と、突然体がフワリと浮いたかと思うと次の瞬間、何か硬いものが背中にブチ当たり、衝撃が体中を駆け巡る。だが不思議と痛みはなく、衝撃が治まればまた体は動かなくなった。
(何なんだよこれ。何言ってんだ?聞こえねぇよ。何で俺の体は動かない?どうなっちまってるんだ?俺はどうなったんだよ・・・・・!)
暗く、カビ臭い裏通り。日は当たらず、地面はひんやりと冷気を帯び、ジメジメした壁の隅をネズミが走る。ガツンと鈍い音がしたかとおもうと深紅の鮮血が辺り一面に飛び散り、耳をつんざくような罵声が狭い路地に木霊する。
「オラァ!何か言えやコルァ!勝手にくたばってんじゃねぇぞ!詫びはどうした詫びはぁ!」
眉間にシワを寄せ、こめかみに血管を浮き上がらせ男が怒鳴る。長く伸びた右腕が掴んでいるのは、生気を失い、血にまみれた少年の胸倉だった。
掴んだ胸元を引き寄せると、血に濡れた少年の額に男の額が押し付けられた。怒りに任せた滑稽な阿保面がぼんやりと、そして次第にはっきりしていく。男の顔がはっきりと眼に映ると、少年は自分の身に起きた事態をようやく理解した。
そうだ・・・・・確か古い骨董屋に盗みに入って・・・・それで・・・・・
それでこの有様だ。情けない。思えば“契約者”を相手にしたのが運の尽きだった。
現状を理解すると少年の腕がピクリと動く。震えながらもゆっくりと持ち上げられた右腕が男の手首を掴む。震える拳にもはや握力はない。残された気力は言葉となって男に食らいつく。
「・・・どうした・・・・・もう終わりかよ・・・掛かって来いよ・・・・・ブタ野郎・・・」
男の拳が横っ面にめり込む。折れんばかりに首が曲がり、衣服がさらに赤く染まる。吹き飛ばされた少年は力なく壁にもたれかかると、ズルズルと腰を落とす。
持ち前の強がりも一言足りとも出ては来ない。もう意識を保つので精一杯だ。その意識もたった今、男の手によって掻き消されようとしていた。

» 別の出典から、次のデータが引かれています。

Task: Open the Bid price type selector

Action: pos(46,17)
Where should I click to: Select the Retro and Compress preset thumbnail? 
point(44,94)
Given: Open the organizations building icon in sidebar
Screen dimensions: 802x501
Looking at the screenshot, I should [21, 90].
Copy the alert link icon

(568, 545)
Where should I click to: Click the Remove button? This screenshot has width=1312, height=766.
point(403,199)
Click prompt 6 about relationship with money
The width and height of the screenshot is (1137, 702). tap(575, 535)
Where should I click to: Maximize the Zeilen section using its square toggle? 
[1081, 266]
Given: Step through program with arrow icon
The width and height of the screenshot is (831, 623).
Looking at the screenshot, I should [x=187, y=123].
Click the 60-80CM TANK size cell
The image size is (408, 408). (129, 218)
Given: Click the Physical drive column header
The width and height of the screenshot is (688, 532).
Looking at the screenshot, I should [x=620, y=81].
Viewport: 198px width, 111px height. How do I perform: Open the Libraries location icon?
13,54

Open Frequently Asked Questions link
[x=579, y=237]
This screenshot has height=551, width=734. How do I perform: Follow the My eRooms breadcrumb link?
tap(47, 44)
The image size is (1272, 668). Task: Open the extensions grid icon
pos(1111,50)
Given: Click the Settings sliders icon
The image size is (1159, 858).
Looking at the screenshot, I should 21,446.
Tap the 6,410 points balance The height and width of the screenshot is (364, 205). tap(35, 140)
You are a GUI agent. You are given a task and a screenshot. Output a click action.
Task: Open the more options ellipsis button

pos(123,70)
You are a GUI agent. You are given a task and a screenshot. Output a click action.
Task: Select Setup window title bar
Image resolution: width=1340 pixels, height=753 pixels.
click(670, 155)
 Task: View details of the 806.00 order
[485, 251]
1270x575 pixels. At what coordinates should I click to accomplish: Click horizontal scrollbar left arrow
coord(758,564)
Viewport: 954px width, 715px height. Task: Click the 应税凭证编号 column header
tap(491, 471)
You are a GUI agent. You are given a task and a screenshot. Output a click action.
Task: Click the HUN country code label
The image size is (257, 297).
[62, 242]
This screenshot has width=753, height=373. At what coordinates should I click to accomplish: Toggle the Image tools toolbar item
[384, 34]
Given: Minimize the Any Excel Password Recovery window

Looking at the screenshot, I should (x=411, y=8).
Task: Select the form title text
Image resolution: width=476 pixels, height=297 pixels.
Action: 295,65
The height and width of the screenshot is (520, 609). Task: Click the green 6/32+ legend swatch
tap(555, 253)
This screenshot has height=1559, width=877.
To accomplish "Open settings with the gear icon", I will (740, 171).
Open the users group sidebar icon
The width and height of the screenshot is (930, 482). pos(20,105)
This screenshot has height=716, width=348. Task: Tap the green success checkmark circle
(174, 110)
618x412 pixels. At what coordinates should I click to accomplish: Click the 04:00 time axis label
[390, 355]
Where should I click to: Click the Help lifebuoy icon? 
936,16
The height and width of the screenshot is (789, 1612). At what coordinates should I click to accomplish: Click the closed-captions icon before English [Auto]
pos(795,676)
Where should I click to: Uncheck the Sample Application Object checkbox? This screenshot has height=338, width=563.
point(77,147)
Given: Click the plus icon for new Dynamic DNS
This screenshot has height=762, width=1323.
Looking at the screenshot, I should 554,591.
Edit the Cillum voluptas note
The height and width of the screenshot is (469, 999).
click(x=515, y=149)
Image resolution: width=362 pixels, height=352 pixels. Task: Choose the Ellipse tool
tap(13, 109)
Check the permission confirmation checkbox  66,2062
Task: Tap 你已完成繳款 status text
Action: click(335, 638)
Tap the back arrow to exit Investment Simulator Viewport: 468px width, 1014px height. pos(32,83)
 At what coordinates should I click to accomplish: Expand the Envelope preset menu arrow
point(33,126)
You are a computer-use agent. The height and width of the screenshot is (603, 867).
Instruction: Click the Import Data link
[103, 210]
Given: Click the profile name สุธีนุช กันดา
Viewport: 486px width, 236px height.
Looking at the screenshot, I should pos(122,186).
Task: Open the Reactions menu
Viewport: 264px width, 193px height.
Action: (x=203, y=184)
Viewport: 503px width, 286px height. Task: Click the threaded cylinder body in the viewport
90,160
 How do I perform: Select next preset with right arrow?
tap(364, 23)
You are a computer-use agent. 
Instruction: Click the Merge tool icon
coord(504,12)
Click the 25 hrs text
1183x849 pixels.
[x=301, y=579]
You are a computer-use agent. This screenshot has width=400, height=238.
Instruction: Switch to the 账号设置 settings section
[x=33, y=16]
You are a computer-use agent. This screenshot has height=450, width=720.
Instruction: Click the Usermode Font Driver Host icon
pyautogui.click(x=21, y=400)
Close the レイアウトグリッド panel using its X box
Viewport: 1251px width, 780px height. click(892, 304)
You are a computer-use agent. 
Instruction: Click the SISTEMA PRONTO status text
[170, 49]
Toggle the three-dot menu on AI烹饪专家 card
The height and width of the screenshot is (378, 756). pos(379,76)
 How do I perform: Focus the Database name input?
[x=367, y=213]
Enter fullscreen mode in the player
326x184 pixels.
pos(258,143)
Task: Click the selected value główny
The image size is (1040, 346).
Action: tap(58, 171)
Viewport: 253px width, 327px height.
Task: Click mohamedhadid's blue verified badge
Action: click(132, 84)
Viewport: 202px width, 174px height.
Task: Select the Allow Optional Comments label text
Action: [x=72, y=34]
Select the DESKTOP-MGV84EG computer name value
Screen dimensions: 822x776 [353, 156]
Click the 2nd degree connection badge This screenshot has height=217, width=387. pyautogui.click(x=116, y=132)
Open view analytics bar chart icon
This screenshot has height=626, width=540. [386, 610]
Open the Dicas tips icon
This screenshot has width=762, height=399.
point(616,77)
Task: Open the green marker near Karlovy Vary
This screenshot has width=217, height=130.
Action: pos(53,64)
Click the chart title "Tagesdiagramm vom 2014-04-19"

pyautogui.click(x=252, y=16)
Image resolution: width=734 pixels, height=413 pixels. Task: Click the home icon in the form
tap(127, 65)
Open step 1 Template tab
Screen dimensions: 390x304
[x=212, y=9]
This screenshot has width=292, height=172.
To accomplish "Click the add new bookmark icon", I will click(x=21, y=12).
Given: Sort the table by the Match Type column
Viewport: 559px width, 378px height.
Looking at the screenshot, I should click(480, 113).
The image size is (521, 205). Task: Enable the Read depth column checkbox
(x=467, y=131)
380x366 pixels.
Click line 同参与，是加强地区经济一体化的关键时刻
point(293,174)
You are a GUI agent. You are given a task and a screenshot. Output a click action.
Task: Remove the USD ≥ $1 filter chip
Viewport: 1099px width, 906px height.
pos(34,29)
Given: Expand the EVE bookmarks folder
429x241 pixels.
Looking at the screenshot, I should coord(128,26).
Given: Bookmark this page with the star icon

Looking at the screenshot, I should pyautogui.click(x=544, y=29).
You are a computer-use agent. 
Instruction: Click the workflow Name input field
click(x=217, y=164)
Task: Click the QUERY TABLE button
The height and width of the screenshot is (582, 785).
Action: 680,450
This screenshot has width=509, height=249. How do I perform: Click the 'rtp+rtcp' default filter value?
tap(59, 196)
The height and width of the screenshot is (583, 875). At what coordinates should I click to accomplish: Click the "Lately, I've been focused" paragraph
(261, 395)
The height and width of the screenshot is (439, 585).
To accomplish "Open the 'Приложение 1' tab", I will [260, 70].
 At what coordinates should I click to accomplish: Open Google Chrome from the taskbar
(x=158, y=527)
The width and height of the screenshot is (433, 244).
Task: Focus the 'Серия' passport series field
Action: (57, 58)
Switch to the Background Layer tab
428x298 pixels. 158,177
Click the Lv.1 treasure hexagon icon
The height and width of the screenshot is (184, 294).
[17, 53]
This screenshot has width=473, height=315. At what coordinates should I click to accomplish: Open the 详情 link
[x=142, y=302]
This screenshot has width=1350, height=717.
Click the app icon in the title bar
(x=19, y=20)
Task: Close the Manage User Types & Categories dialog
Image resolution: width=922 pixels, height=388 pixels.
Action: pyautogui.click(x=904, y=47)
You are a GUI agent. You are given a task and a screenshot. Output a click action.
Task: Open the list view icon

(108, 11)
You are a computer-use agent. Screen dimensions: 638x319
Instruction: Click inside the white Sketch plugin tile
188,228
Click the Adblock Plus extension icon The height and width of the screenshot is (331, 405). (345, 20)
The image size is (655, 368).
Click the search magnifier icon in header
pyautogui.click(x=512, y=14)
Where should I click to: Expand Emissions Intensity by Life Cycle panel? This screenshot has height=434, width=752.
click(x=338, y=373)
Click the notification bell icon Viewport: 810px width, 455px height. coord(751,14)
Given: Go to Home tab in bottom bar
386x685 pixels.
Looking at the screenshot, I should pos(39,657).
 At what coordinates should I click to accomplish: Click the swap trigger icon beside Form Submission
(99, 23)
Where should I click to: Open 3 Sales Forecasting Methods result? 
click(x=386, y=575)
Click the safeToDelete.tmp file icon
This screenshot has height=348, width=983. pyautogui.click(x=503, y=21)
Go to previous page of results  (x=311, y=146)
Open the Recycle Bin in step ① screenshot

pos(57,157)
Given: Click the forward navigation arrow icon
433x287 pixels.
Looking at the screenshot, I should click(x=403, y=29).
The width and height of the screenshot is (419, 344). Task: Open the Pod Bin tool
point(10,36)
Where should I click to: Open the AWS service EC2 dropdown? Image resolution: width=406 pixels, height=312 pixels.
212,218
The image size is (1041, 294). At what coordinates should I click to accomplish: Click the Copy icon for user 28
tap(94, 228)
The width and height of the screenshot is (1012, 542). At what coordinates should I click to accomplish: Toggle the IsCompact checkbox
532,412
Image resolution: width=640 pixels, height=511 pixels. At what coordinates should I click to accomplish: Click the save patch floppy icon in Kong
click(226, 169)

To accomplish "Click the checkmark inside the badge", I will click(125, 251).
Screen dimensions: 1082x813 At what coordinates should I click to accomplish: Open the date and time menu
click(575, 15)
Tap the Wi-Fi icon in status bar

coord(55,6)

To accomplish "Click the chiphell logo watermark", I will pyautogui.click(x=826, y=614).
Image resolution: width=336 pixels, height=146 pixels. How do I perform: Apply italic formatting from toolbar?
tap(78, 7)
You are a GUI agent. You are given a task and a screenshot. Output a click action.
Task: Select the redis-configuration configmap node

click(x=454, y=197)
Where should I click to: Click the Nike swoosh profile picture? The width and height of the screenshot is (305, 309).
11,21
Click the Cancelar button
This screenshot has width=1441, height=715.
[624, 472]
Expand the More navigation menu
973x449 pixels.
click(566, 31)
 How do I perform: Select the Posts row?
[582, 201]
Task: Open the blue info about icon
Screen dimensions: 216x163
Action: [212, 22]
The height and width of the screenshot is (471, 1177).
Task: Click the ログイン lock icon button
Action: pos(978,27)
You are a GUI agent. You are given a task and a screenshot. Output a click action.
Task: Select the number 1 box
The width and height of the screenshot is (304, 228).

「もういいや。面倒臭ぇ。“いらねぇ”よお前。燃えて失くなっちまえ」
男が少年の頭をわしづかみにすると、右腕の入れ墨が暗く光り始めた。紫に輝くその刻印が突然男の腕を離れたかとおもうと、一塊の羅列となって腕の周りを回り始める。
「あばよ糞ガキ。ママによろしくな」
男の腕がゆっくりと熱を持つ。鉄板のように赤熱する右腕が少年の額に灼けつく。腕はさらに温度を上げ、ついに発火しようとしたその時、男の体が横に吹き飛んだ。
間一髪けし炭を免れた少年は驚いて虚なその眼を頭上の人影へと向けた。
跳ねた茶色い癖毛、キラリと輝く丸眼鏡にねじり鉢巻き、“大漁”と描かれた青い着物と前掛け、握られた鮮魚・・・・・
(魚屋さん・・・?)
呆気に取られる少年にオッサン口調の魚屋さん(?)が優しく語りかける。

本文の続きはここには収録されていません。